> **Exercise objective**
Answer these questions using the text on Jovian:
1. On what date did the army elect Jovian Roman Emperor?
2. In what city was Jovian born?
3. Which religion did Jovian reestablish as the favored religion of the Empire?

> **Reading text**

RIC 110 (Heraclea), LRBC 1913
DNIOVIANVSPFAVG - Diademed, draped and cuirassed bust left.
VOT/V/MVLT/X Exe: HERACA - Wreath, legend within.
Flavius Iovianus,
anglicized to Jovian, (331 17
February 364) was a
soldier elected
Roman Emperor by the army on 27 June
363 upon the death of Emperor
Julian the Apostate during his
Sassanid campaign. Jovian reestablished
Christianity as the favored religion of
the Empire.
Rise
to power
Jovian was born at
Singidunum (today
Belgrade,
Serbia) in 331, son of (Flavius?)

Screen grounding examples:
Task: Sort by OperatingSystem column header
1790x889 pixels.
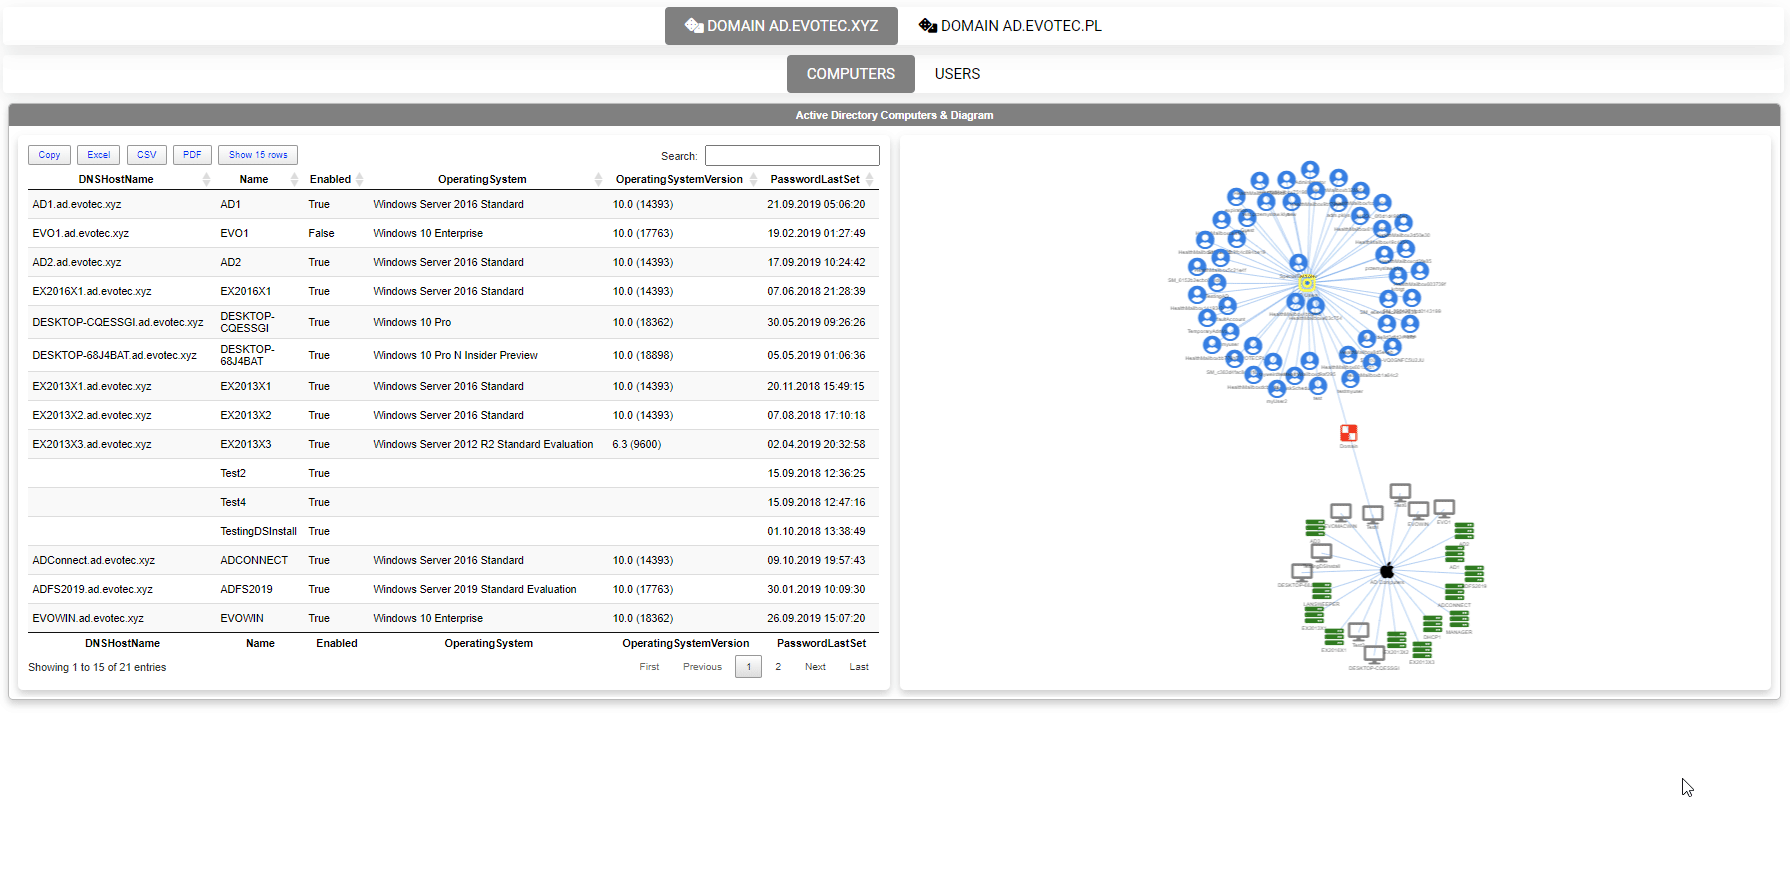Action: pyautogui.click(x=482, y=180)
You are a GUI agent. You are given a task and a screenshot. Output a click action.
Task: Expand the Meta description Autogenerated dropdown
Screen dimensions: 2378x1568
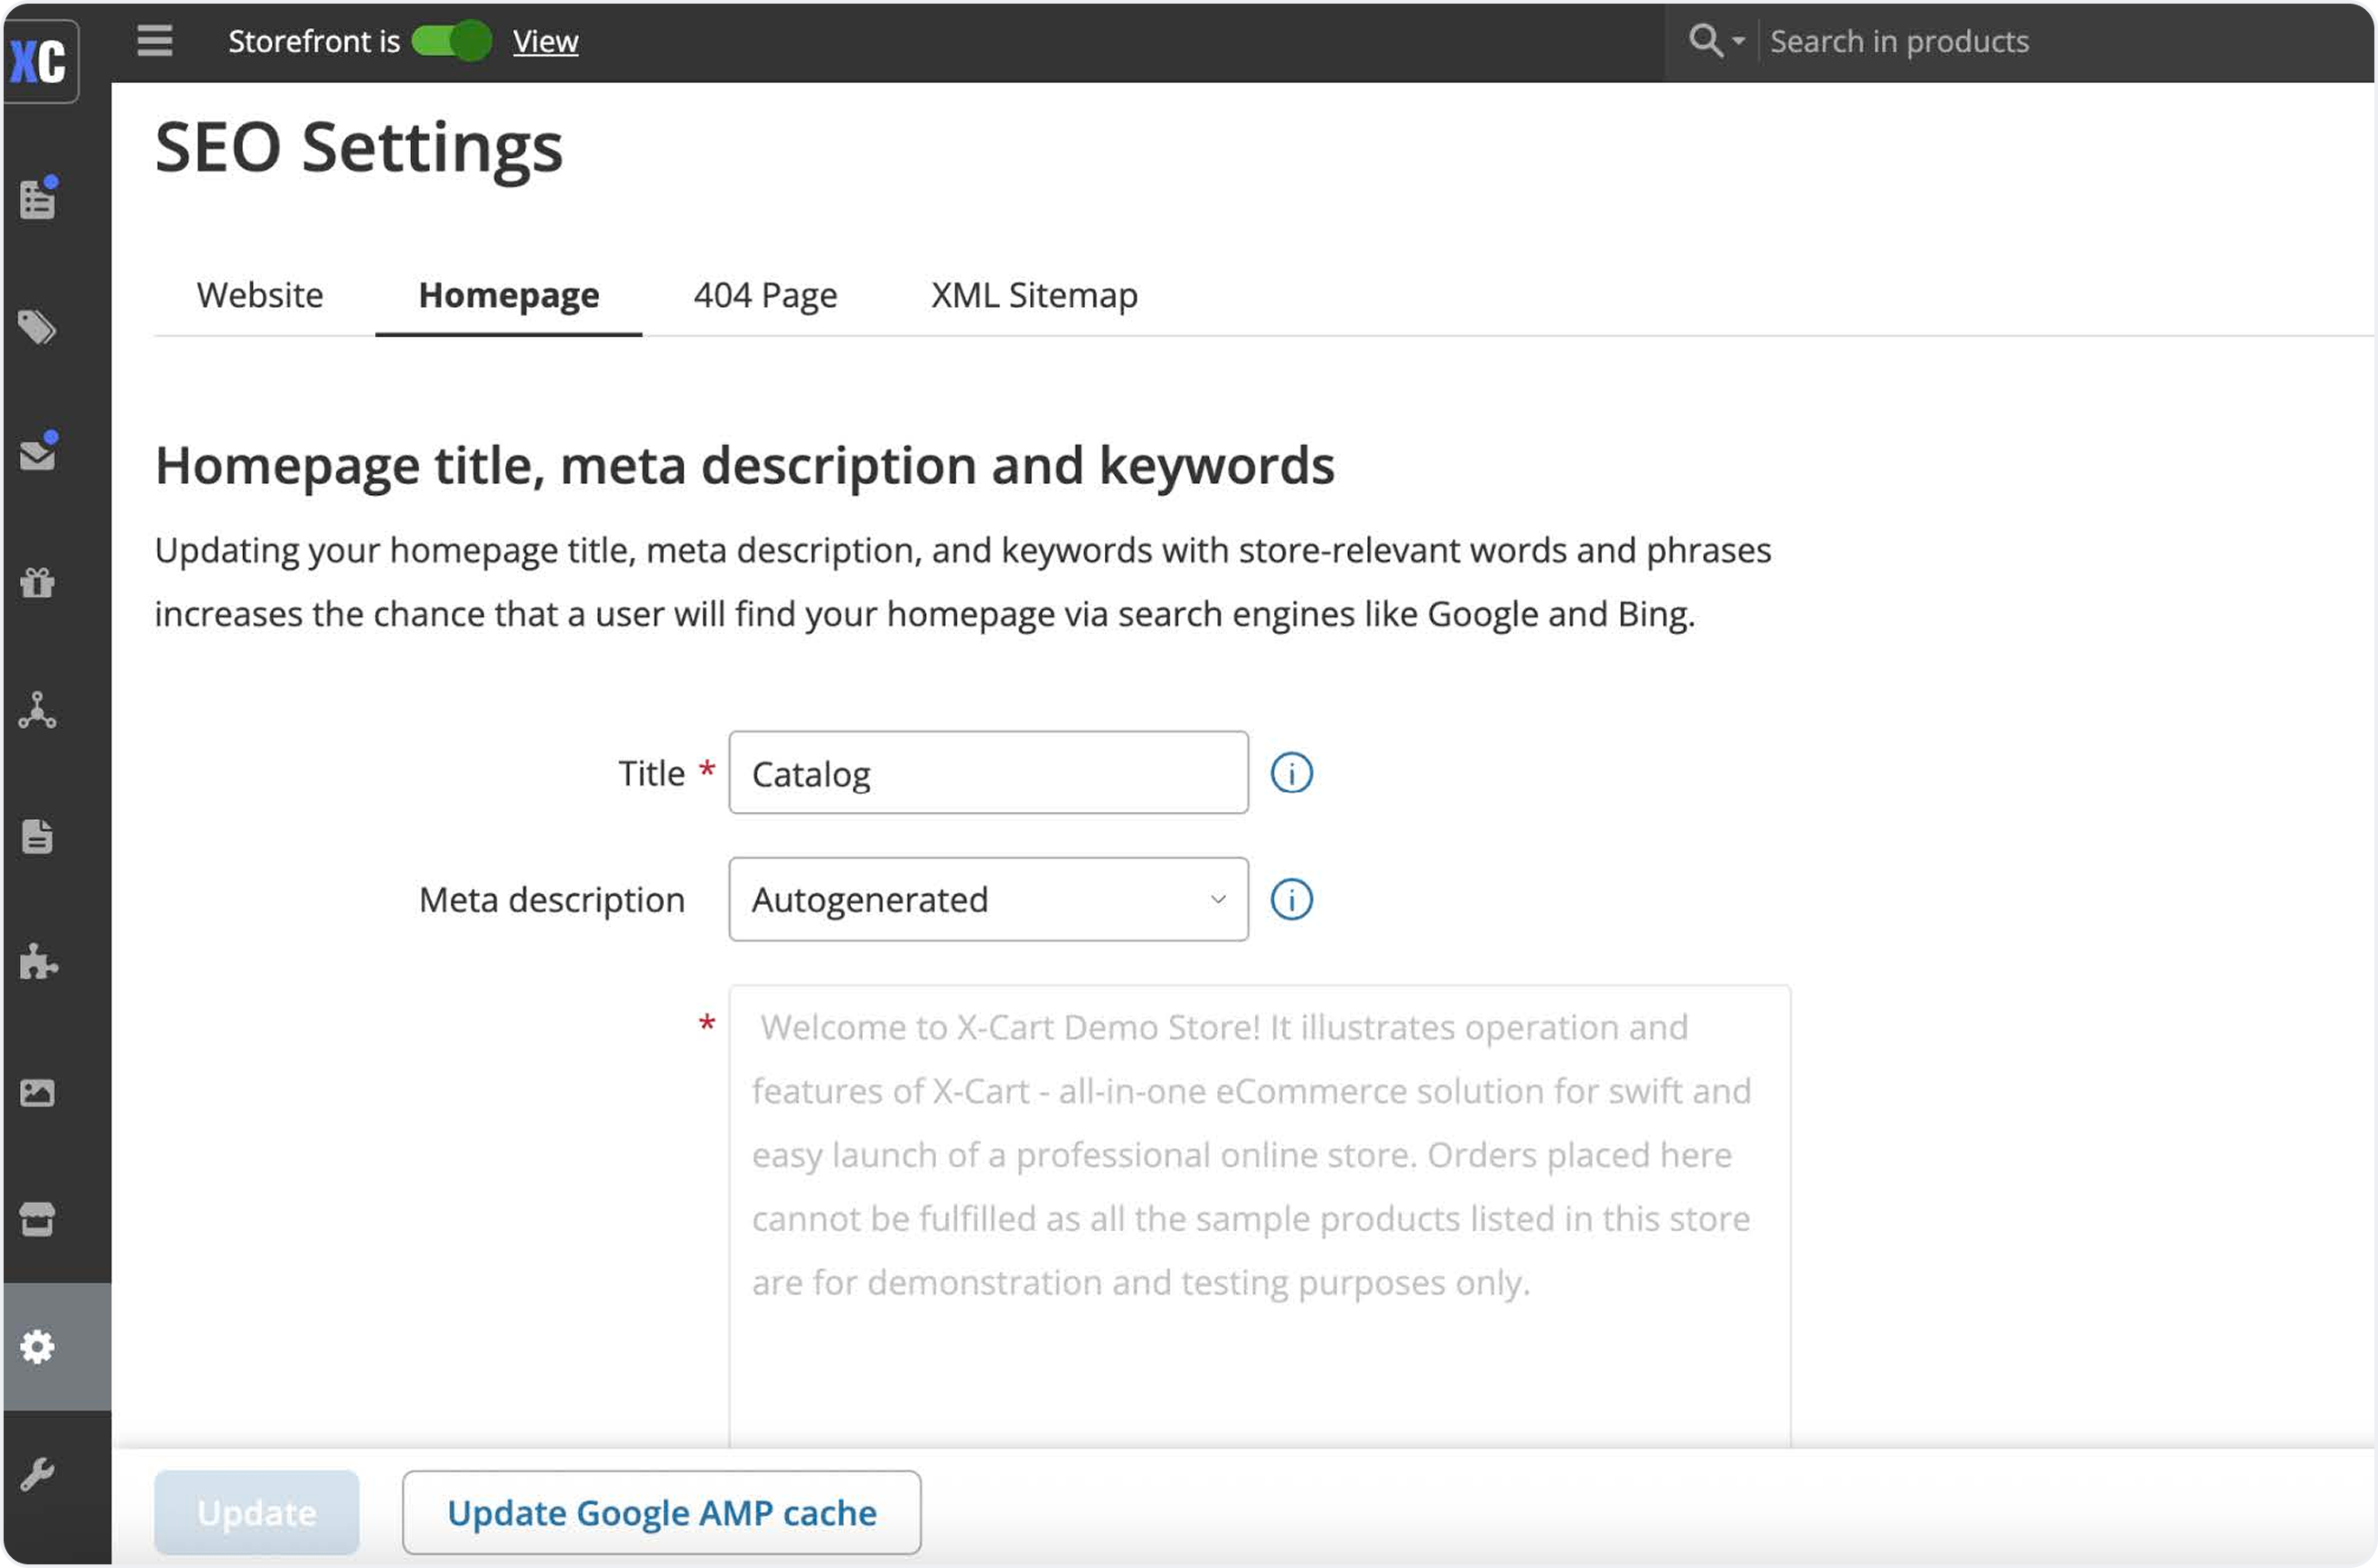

> **Answer to this task**
1. 27 June 363
2. Singidunum (today Belgrade, Serbia)
3. Christianity